● **GIVEN DATA**
Start of Block

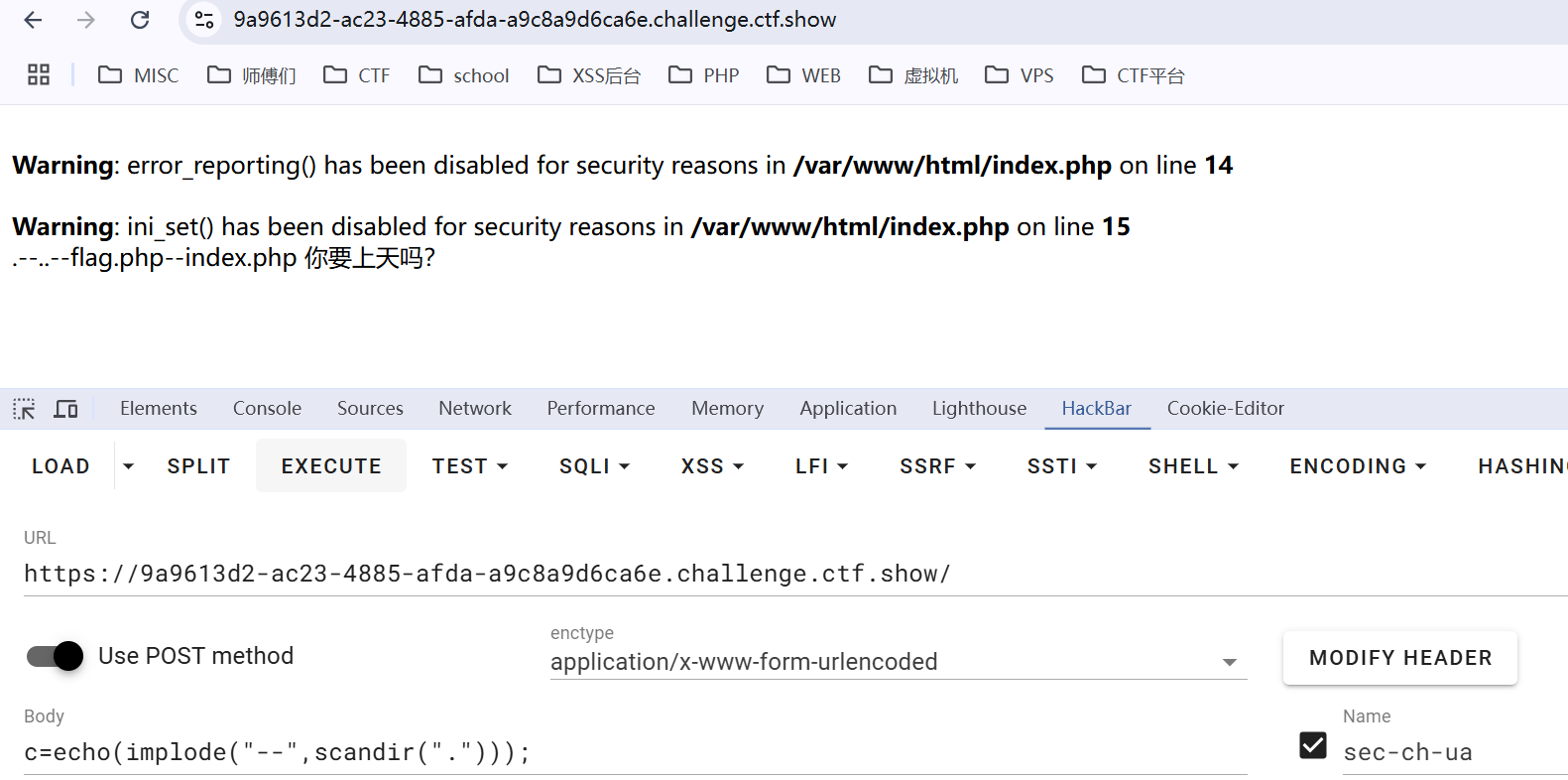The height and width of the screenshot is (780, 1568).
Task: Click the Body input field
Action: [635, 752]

End of Block
Start of Block

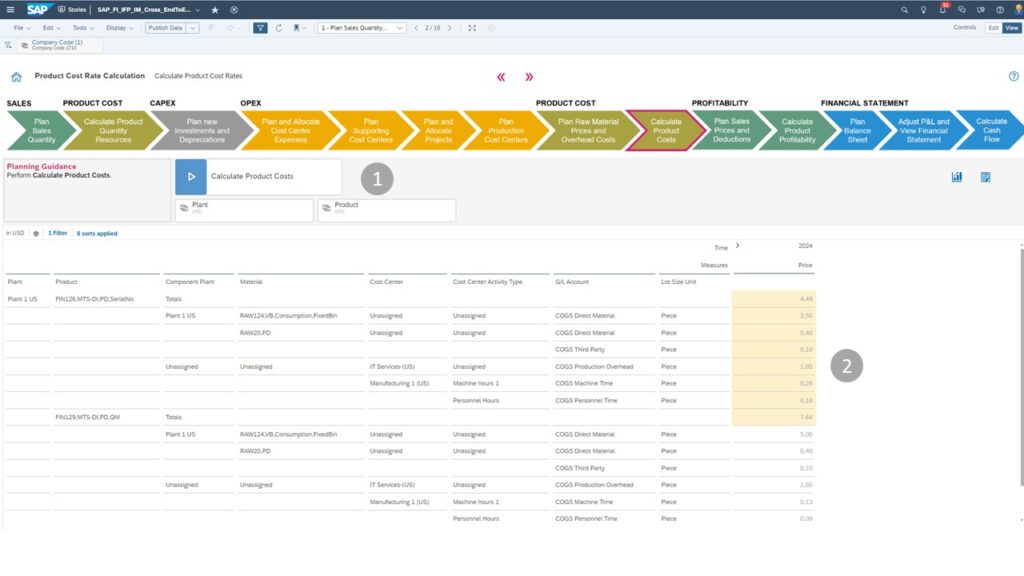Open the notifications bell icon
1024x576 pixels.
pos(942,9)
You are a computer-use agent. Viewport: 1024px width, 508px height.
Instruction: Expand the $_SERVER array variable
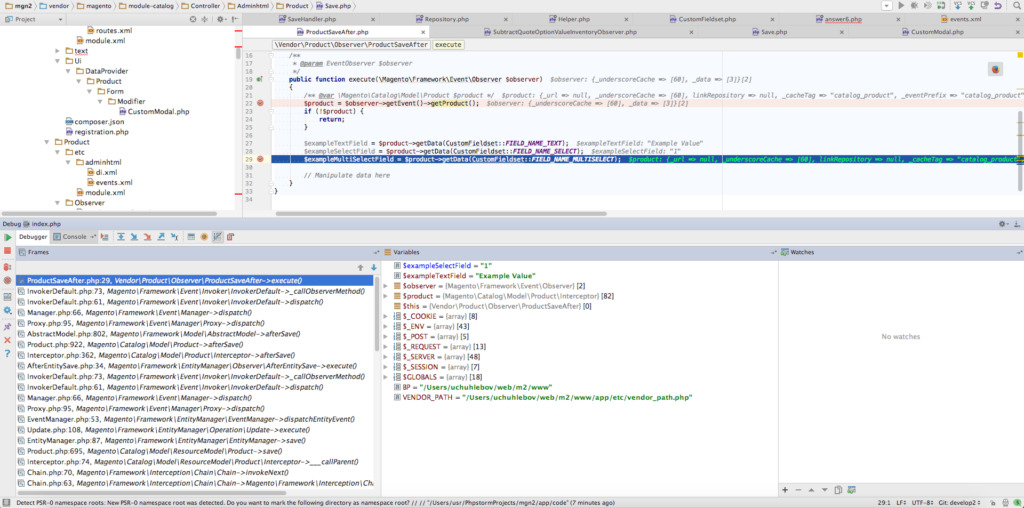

End of Block

● **EXERCISE REQUIREMENTS**
The line above containing "You are a computer-use", the line containing "Instruction: Expand the", and every line between them are to be transcribed exactly; no other line is wanted.

● **RESULT OF THIS EXERCISE**
You are a computer-use agent. Viewport: 1024px width, 508px height.
Instruction: Expand the $_SERVER array variable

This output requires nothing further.